Tesla is never disappointing in their ability to disappoint. We explained earlier this year how easy it is for Tesla’s stock to stumble or even plummet based on a single bad story, and how that – among other things – made them a risky investment. That viewpoint has been corroborated again, with Tesla's CEO losing over a billion dollars in 2 minutes after Tesla stock dropped by 8%.
The catalyst for this was a dramatic failure by the company to meet production targets. This chart from SeekingAlpha shows just how bad the trend is.
To make matters worse, the SEC asked a judge to hold Elon Musk in contempt of court. The judge gave Musk and the SEC two weeks to work out their differences, and will decide whether or not to hold Musk in contempt if that process fails.
Elon Musk’s constant public controversies, and his company’s repeated failure to live up to expectations, are bad news for anyone invested in Tesla stock. The indices I work on, FLAGLSX and VCUSX, have held Tesla at 0% for years, because we saw the underlying problems that made Tesla such a risky investment.

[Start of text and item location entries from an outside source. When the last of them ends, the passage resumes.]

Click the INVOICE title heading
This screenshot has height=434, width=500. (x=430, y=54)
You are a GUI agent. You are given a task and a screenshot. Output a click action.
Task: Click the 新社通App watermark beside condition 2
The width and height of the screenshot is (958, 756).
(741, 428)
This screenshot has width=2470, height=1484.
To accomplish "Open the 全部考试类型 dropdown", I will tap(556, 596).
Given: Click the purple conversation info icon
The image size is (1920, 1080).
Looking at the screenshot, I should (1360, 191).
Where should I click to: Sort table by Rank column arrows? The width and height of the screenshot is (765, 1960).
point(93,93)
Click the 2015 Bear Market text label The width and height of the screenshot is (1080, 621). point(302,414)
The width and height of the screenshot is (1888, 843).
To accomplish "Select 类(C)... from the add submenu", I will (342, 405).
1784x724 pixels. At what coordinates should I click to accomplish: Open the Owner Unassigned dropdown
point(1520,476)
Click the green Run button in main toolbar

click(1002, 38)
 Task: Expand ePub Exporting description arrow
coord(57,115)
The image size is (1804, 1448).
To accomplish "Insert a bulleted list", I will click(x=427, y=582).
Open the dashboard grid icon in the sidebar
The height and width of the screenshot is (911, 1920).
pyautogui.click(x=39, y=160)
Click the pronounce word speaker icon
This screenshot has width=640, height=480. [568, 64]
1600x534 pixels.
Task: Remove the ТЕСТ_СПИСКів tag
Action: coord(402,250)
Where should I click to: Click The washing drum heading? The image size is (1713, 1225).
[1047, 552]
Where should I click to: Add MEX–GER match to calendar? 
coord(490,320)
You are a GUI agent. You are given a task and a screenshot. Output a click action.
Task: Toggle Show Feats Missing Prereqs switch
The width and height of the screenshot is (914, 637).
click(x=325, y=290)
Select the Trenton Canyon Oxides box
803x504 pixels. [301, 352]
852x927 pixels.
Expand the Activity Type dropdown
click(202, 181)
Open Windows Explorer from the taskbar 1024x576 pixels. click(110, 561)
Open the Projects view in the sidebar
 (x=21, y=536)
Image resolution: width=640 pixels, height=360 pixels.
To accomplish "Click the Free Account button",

“Our model flagged Tesla in several areas related to corporate governance. They were, unsurprisingly, flagged for executive misconduct, having the CEO and the chairman be the same person (this was later forcefully resolved by the SEC), as well as several categories related to shareholder rights and governance. We didn’t just look at the way Elon Musk acts and decide to not invest in Tesla, our model specifically identified the way in which Tesla’s corporate structure violated our principles by making Elon Musk unaccountable to shareholders.”
Despite Musk losing $1 billion in a single day, and Tesla stock dropping precipitously after every bit of bad news for the company, they show no signs of changing their corporate structure. The trend that has defined Tesla for over a year doesn't appear to be changing anytime soon: Elon Musk says or does something unbecoming of a CEO, or Tesla fails to meet production deadlines, and the stock plummets.